In the Middle Ages, ponds were essential for the supply of fish to the population, thanks to fish farming and carp breeding. Later, they were reclaimed and drained to make way for agricultural fields or even residential areas. It is estimated that more than half of the ponds in Europe disappeared during the 20th century.

Today, we are finding a use for these natural areas which provide several ecological services. Areas are being rehabilitated and ponds are being recreated to study their effects on the environment.


A pond allows many aquatic or semi-aquatic plants to grow and act as a carbon sink. The plants sequester CO2 as they grow and the water also absorbs this gas when it comes into contact with them.
This ecosystem partly regulates the causes of global warming by reducing the level of greenhouse gases. On a regional or national scale, ponds have a considerable positive impact if they are placed in the agricultural landscape. In France, there are an estimated one million ponds.

Alongside the ponds, there are often riparian forests, which are wooded areas adjoining the wetlands. The riparian zone structures the soil and acts as an ecological buffer to the other environments. The wetland is therefore complementary to the other natural areas in the landscape, which creates an area that is favourable to the reduction of temperatures with the appearance of microclimates.  

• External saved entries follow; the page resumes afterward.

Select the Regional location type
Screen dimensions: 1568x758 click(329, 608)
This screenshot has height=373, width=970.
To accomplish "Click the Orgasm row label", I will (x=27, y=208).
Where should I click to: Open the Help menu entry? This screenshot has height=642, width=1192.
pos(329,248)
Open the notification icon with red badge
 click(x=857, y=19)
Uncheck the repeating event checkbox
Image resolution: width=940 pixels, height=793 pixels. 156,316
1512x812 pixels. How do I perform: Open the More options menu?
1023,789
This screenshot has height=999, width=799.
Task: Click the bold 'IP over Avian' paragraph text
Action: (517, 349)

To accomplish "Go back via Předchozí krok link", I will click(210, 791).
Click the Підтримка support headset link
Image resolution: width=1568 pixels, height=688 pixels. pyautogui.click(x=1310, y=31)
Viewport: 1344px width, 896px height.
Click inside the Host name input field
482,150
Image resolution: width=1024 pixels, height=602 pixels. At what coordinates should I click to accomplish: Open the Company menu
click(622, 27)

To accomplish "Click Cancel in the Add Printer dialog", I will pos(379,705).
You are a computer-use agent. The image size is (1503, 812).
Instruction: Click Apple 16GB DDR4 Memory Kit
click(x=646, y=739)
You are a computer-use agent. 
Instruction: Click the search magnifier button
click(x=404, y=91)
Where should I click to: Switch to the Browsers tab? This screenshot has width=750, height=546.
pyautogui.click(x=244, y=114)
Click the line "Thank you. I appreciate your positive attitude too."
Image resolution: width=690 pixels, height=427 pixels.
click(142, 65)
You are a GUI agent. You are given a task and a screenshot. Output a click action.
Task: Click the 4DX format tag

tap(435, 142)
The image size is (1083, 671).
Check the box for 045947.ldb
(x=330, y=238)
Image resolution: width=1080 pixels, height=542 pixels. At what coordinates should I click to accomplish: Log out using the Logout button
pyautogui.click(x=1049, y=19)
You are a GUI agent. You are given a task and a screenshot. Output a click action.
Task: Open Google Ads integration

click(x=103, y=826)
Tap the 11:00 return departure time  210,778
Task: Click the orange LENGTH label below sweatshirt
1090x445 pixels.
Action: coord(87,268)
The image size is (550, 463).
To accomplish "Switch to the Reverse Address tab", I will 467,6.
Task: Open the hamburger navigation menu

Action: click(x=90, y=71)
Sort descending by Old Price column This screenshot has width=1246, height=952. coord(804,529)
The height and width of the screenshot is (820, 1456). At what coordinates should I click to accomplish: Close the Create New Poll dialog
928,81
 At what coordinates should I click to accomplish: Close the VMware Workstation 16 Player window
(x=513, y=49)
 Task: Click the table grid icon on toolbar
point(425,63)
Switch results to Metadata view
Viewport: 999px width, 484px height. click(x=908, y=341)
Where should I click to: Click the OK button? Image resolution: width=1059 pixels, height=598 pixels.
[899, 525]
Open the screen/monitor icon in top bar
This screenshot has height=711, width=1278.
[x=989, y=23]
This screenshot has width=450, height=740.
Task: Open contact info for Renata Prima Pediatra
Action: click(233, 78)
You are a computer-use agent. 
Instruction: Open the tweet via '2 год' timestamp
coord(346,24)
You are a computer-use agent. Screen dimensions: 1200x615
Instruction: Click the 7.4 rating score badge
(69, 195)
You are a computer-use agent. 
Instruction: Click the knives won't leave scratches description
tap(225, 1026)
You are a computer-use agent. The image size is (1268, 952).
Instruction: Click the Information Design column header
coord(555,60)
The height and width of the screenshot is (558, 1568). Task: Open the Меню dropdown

The pond is also a major habitat for biodiversity, with almost 70% of freshwater animal species making their home there. Species that enter the food chain of animals from other environments and that are essential to the natural balance of ecosystems.

The pond guarantees the survival of many organisms in our environment. We can think of amphibians, some pollinators, but also the famous dragonfly and its numerous specimens. Migratory and non-migratory birds also use it as a resting and feeding place. The pond is a reservoir of biodiversity.


The dragonfly is the symbol of our Art of Living. It evolves, in balance, between the elements, between Heaven and Earth and makes us see the beauties of Nature. Sensitive to the quality of a natural environment, it invites us to preserve the ecosystems that guarantee our well-being. Spirit of transformation, metamorphosis, she inspires us to reconnect to the essential and to seek harmony every day.  

Here is our list of discoveries that tell its story and its evolution:

My life as a dragonflypublished by La Salamandre

This album, with its rare images, tells the story of the evolution of this sensitive and elegant creature, which has been evolving between land, sky and water for millions of years.

Guide des Libellules de France , published by Delachaux et Niestlé


This book contains over a thousand illustrations, with full scientific descriptions to help identify all the species in Europe.

The Call of the Dragonfliesproduced by La Salamandre

This poetic reportage exposes the spectacular metamorphoses of the dragonfly. It questions the relationship between Man and his environment and the management of wetlands. 


Wetlands filter water deep into the ground and purify it through the roots of trees and rocks. They recharge the water table and help prevent overflow and flooding.

They make a resource accessible, while at the same time preserving and depolluting it. On the scale of an entire territory, the pond is a regulator of the natural flow of water.

It is a space to rediscover, where you can reconnect with nature, like the Domaine des Etangs in Charente Limousine, which offers a stay close to this environment. https://domainedesetangs.com/fr/


You can also dig a small pond in your garden to provide a home for biodiversity. To do this, you need to follow a few essential steps.

First of all, find the hollow in your garden, i.e. the point where the slopes meet. If possible, avoid digging next to a large tree or in a corner too exposed to the sun.

Remove the first layer of soil and keep it. Then dig not in a round shape, but in steps of 30, 50, 80 and 120 cm depth.

Place a geotextile in the bottom and a waterproof tarpaulin on top, cut to fit the shape of the pond.

Fill the pond with water and a little soil at the bottom and cover the edges with your saved soil and some stones.

You can put in this new space aquatic plants from your region, in vats, so as not to upset the surrounding ecosystems, preferably oxygenating plants. Fish are not recommended if you want to see a beautiful biodiversity develop.

You can find further advice on how to take care of living things in the book Le guide Nature, Au bord de l'eau published by La Salamandre. A book that presents and describes for children the species of ponds and pools.

Wetlands can be integrated into new patterns of agriculture. They represent a challenge and a solution to contemporary ecological problems. Placed in our territories, they reinvite biodiversity and allow us to see new and fertile horizons.

 *p.s. Setting up your pond between March and September is the perfect time to invite life into your pond before winter and see nature flourish.